To get things started I'll throw out a couple:

- We built a haunted toe-pincher coffin that lights up and slams open/shut using a wiper motor. After the first year, we began using it as the 'ready signal' to send in the next group. I bought a wireless controlled power switch (designed for Christmas lights) and am able to turn it off and on from inside the haunt. Being able to signal without sticking my head out or breaking character was a huge improvement for us.

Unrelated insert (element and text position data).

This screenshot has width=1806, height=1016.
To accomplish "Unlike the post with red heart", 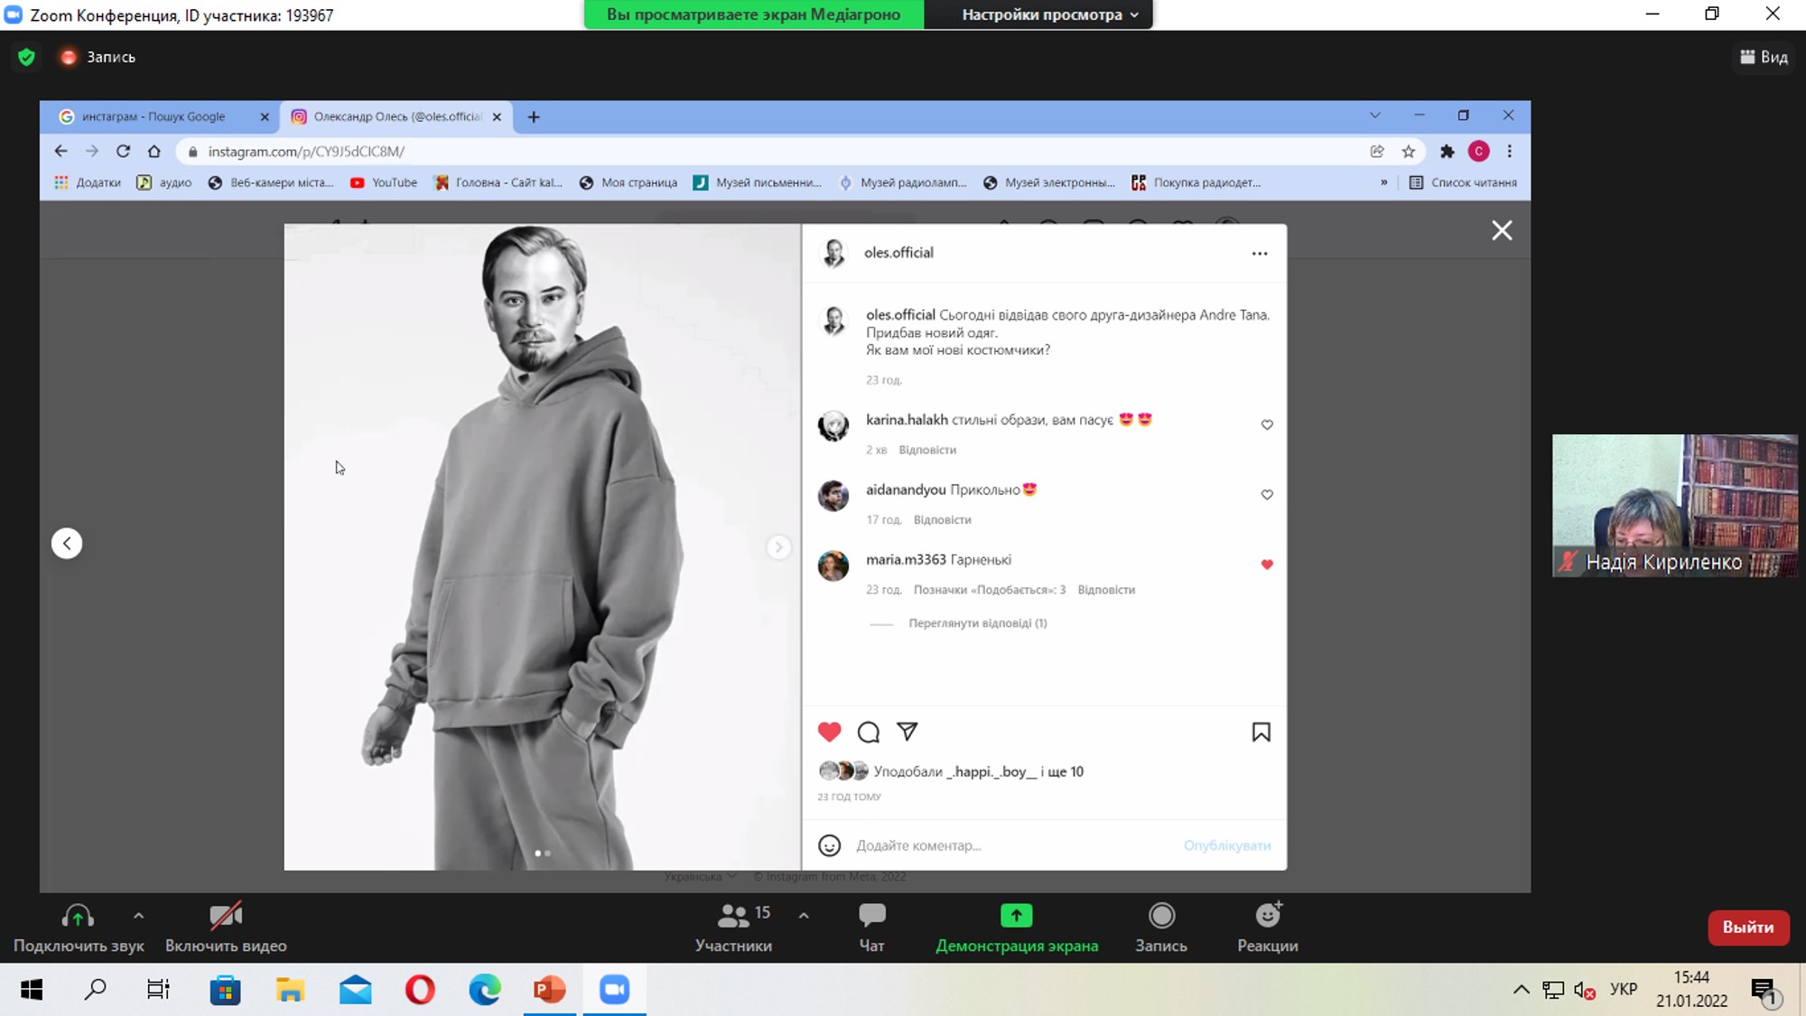I will pos(829,732).
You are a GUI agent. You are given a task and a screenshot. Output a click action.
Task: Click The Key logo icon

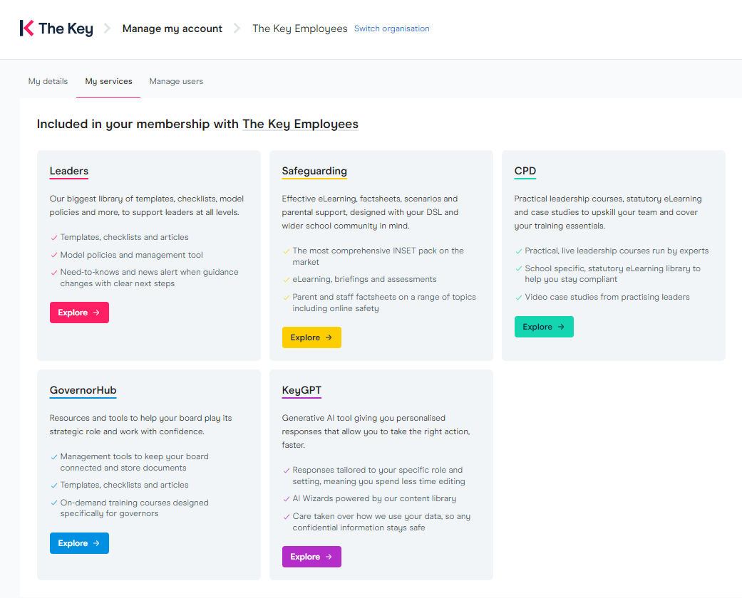tap(26, 28)
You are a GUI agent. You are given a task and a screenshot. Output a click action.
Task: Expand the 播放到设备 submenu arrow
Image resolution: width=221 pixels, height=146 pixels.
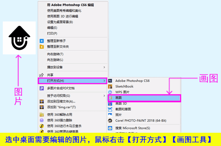pyautogui.click(x=104, y=67)
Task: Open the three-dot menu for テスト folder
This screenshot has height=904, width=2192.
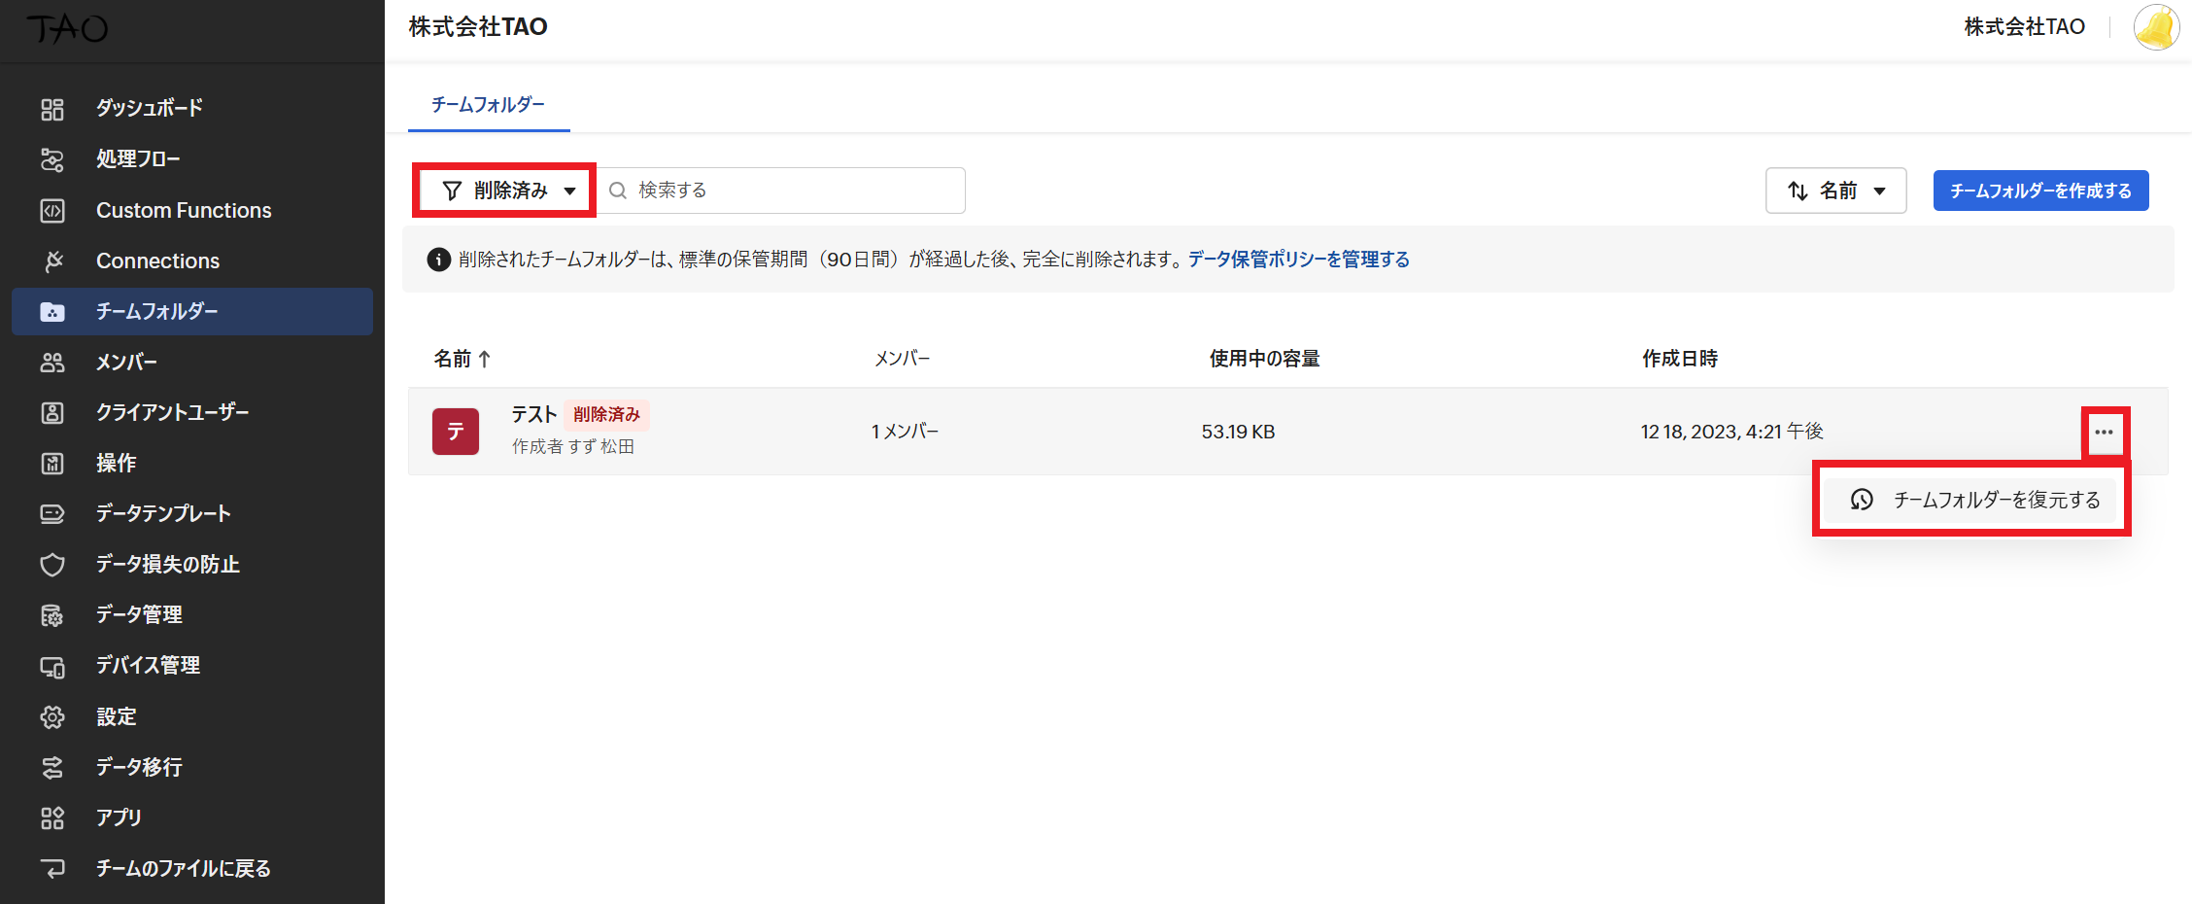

- One of our volunteers has an old windowless van used for hauling lawn mowers around. We began incorporating it into the haunt and the results have been fantastic. It is menacing, provides a nice obstacle for the TOTs and a few good hiding places to jump out from.

charlie


----------



## RoxyBlue (Oct 6, 2008)

We phased out the cheesy last minute cardboard tombstones we made when we were first setting up a yard display years ago The initial replacements were store-bought, but now we make nearly all our tombstones.


----------



## EverydayisHalloween311 (Oct 14, 2011)

Yea this is only my second year and i'm pretty excited. Last year it was just a small garage walk through with a black plastic facade on the front painted like an old haunted house. This year we are adding big scarecrows, lighting , a big fun inflatable entrance for the tot's to enjoy and a mini corn maze


----------



## Warrant2000 (Oct 8, 2008)

Spent several hundred $$ on laboratory equipment and props to beef up the mad scientist lab. Real beakers (suprisingly not cheap), plasma disk, built a large power panel, lights, skeletons, lasers, industrial light fixtures. (2011 link in my sig).


----------



## Lunatic (Oct 3, 2006)

Not be a brown-noser but joining Haunt Forum was the best upgrade I made overall. I've been exposed to more talent and ideas than what I ever expected. My first major upgrade was building a fog chiller back in 2006. After that it was animated props.

Thanks to Zombie-F and all the members!


----------



## CoolDJTV (Jun 28, 2011)

pneumatics!


----------



## corey872 (Jan 10, 2010)

I'd say the best thing was developing a cheap and workable tea light hack to have flickering basically equivalent to a candle. Once that happened, it opened the door to dozens of uses...pumpkins, candelabras, various decorations, wall sconces, individual candlesticks. To me, nothing says 'Halloween' more than having rooms, walkways, graveyards, and most everything else lit by candlelight.


----------



## highbury (Nov 5, 2009)

I think my biggest upgrade (besides my home made tombstones and 8-foot tall obelisk) was investing in some good LED spotlights. Great lighting in a home haunt makes all the difference in the world and you can really create a spooky atmosphere just by mixing the right colors and shadows.

Oh, and joining HauntForum...


----------



## jaege (Aug 23, 2009)

Lunatic said:


> Not be a brown-noser but joining Haunt Forum was the best upgrade I made overall. I've been exposed to more talent and ideas than what I ever expected. My first major upgrade was building a fog chiller back in 2006. After that it was animated props.
> 
> Thanks to Zombie-F and all the members!


I will have to second that. My display has improved from a bunch of typical store bought static props to a huge animated graveyard/pumpkin patch, with trick lighting. I have plans to expand to a sound/light show via LOR. None of that would or could have happened without all the great ideas I have gleaned from this forum and the support and advice from its members.


----------